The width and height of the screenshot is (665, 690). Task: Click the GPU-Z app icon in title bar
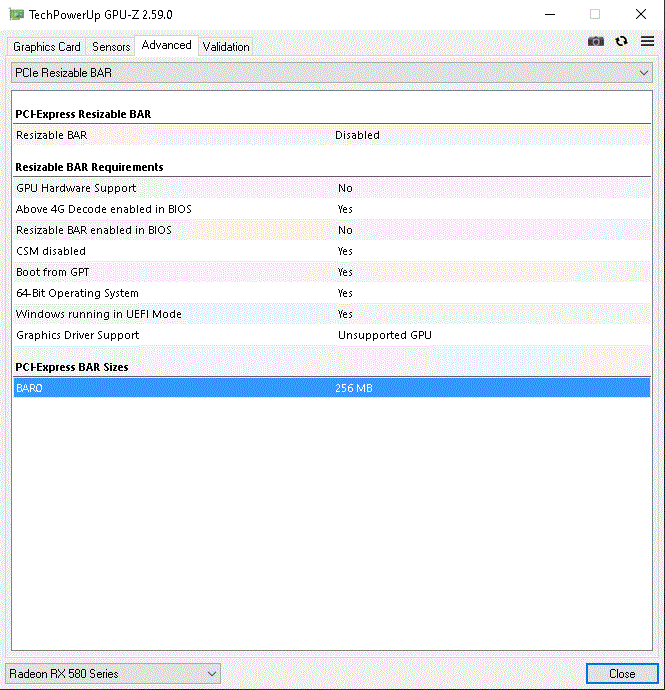(15, 14)
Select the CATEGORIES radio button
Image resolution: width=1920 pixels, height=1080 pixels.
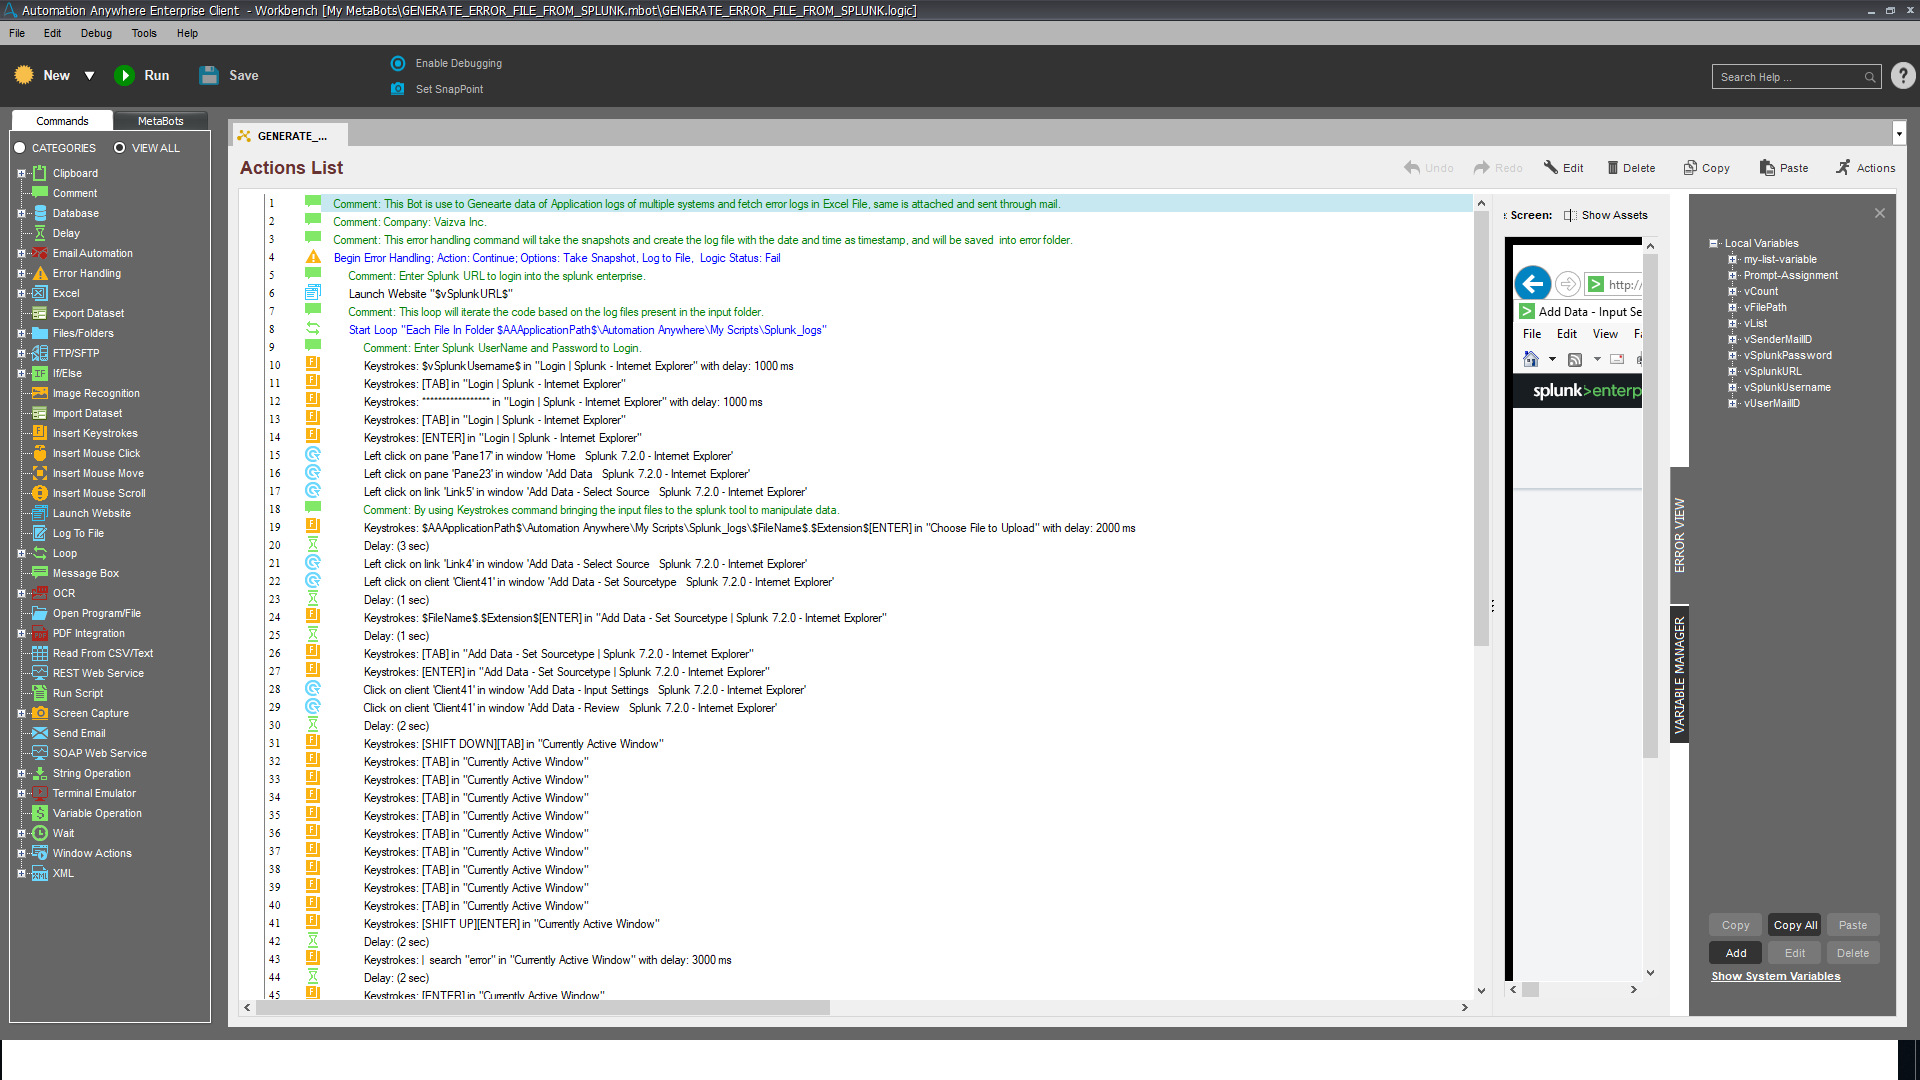pyautogui.click(x=19, y=148)
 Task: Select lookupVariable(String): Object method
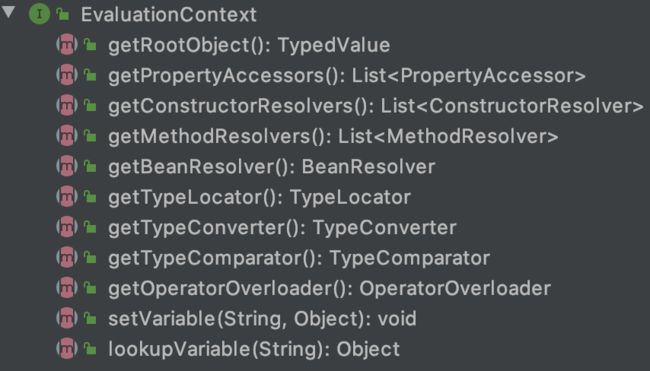click(254, 349)
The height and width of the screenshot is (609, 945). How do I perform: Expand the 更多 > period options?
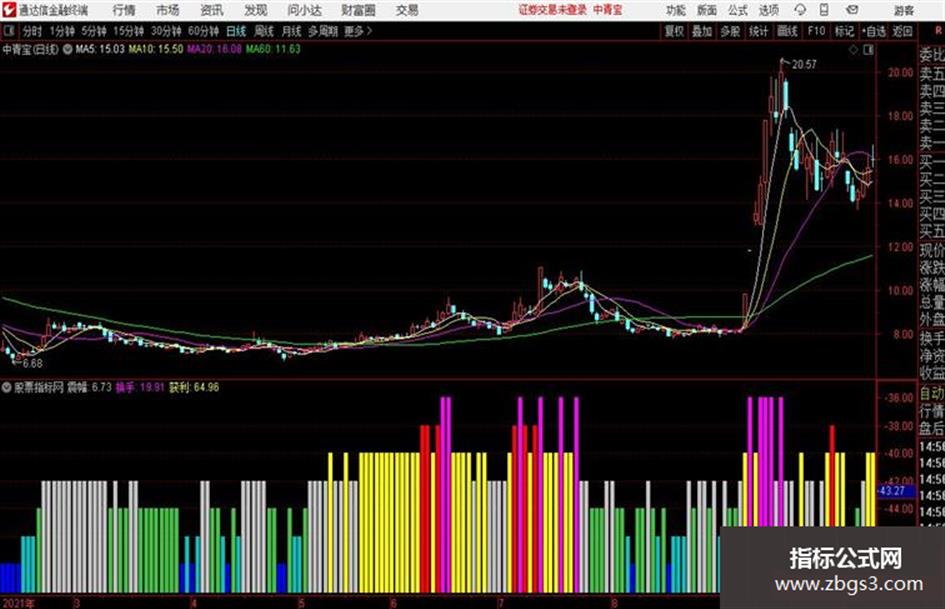point(357,31)
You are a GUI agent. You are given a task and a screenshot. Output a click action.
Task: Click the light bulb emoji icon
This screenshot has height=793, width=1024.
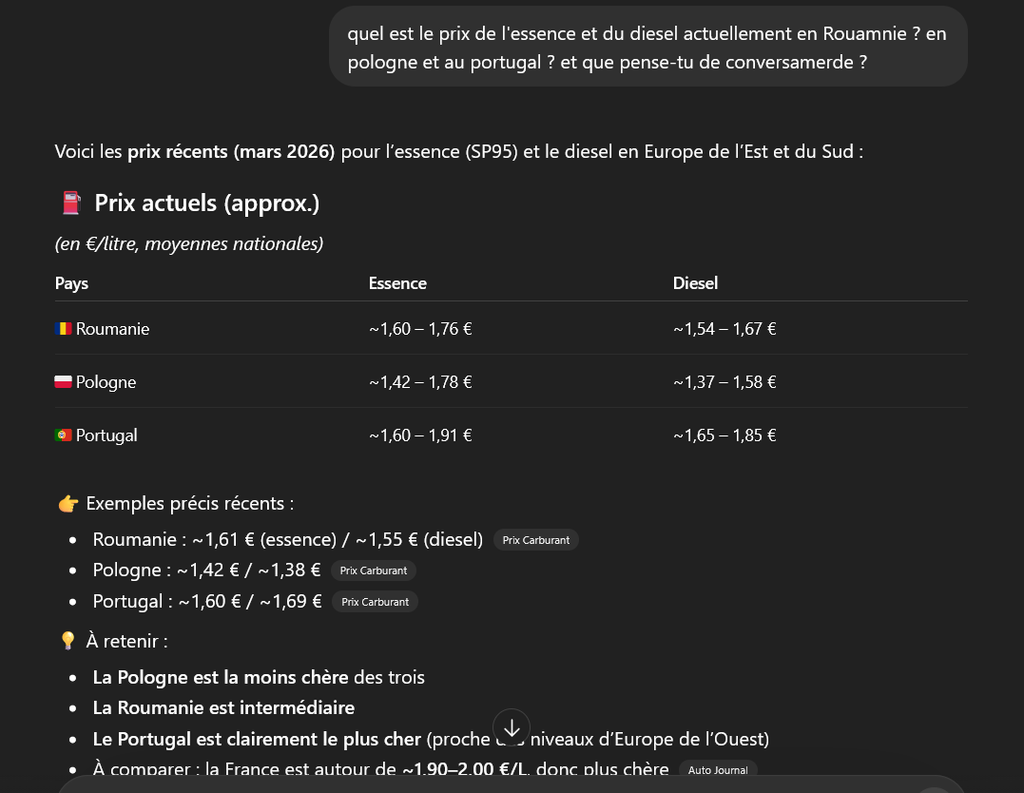click(68, 641)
- - - - - - -
## What you have to do
Please copy out every one of the lines above word for word, leaving out the pictures.

## Complete output
The width and height of the screenshot is (665, 690). Task: Click the GPU-Z app icon in title bar
(15, 14)
Select the CATEGORIES radio button
Image resolution: width=1920 pixels, height=1080 pixels.
pyautogui.click(x=19, y=148)
 Task: Select lookupVariable(String): Object method
click(254, 349)
The height and width of the screenshot is (609, 945). How do I perform: Expand the 更多 > period options?
point(357,31)
You are a GUI agent. You are given a task and a screenshot. Output a click action.
Task: Click the light bulb emoji icon
This screenshot has height=793, width=1024.
click(68, 641)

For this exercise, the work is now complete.